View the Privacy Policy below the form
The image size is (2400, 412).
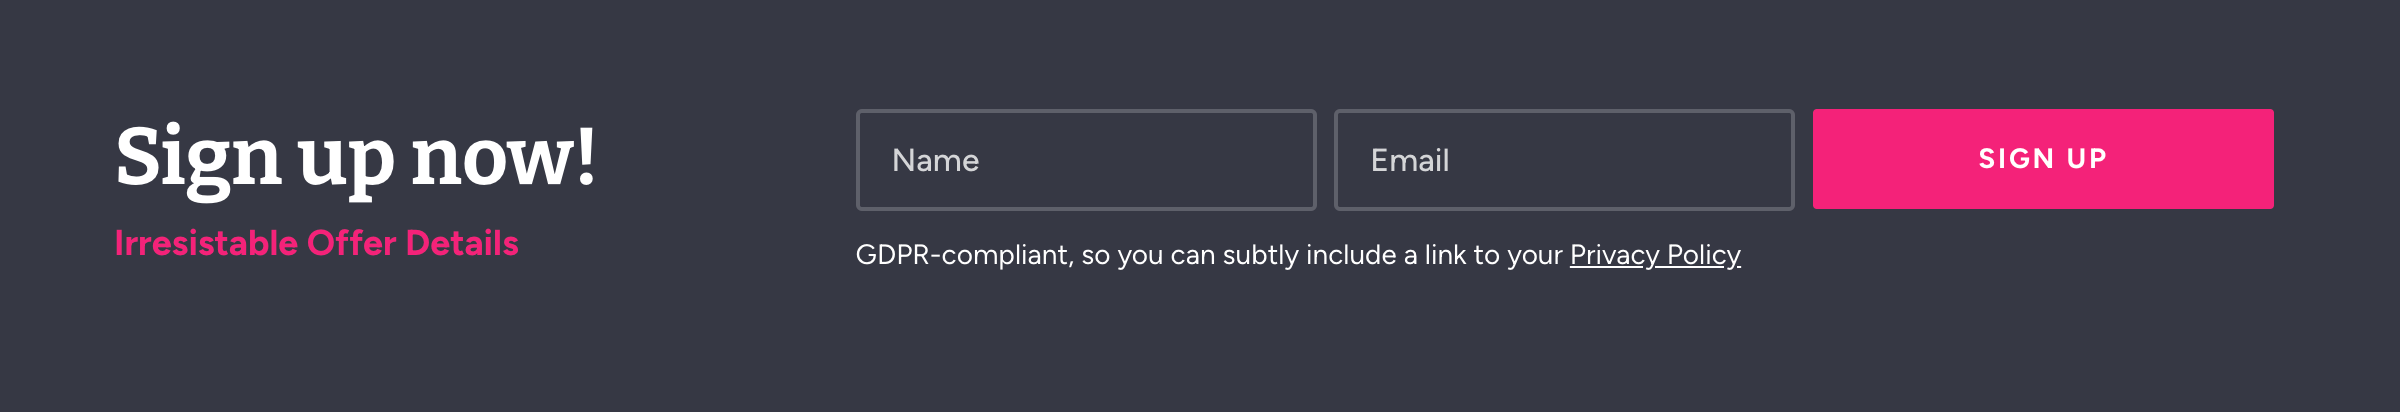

--

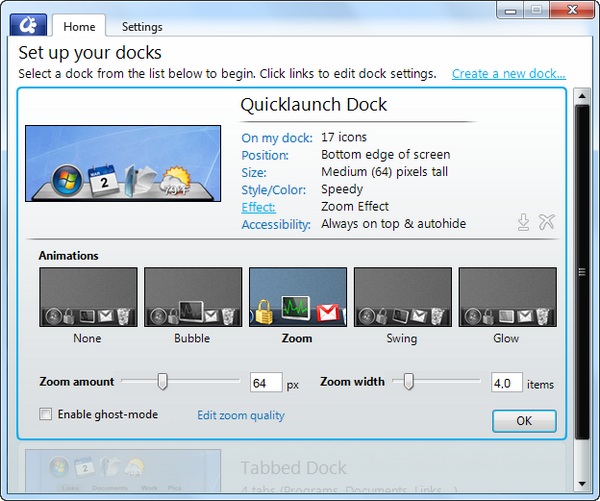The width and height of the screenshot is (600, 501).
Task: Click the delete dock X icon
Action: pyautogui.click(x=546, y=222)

◆ TASK OBJECTIVE ◆
Within the material above, extract exactly the lines that start at the line containing "View the Privacy Policy below the form" and stop after the line containing "The image size is (2400, 412).", and only those.

◆ TASK SOLUTION ◆
View the Privacy Policy below the form
The image size is (2400, 412).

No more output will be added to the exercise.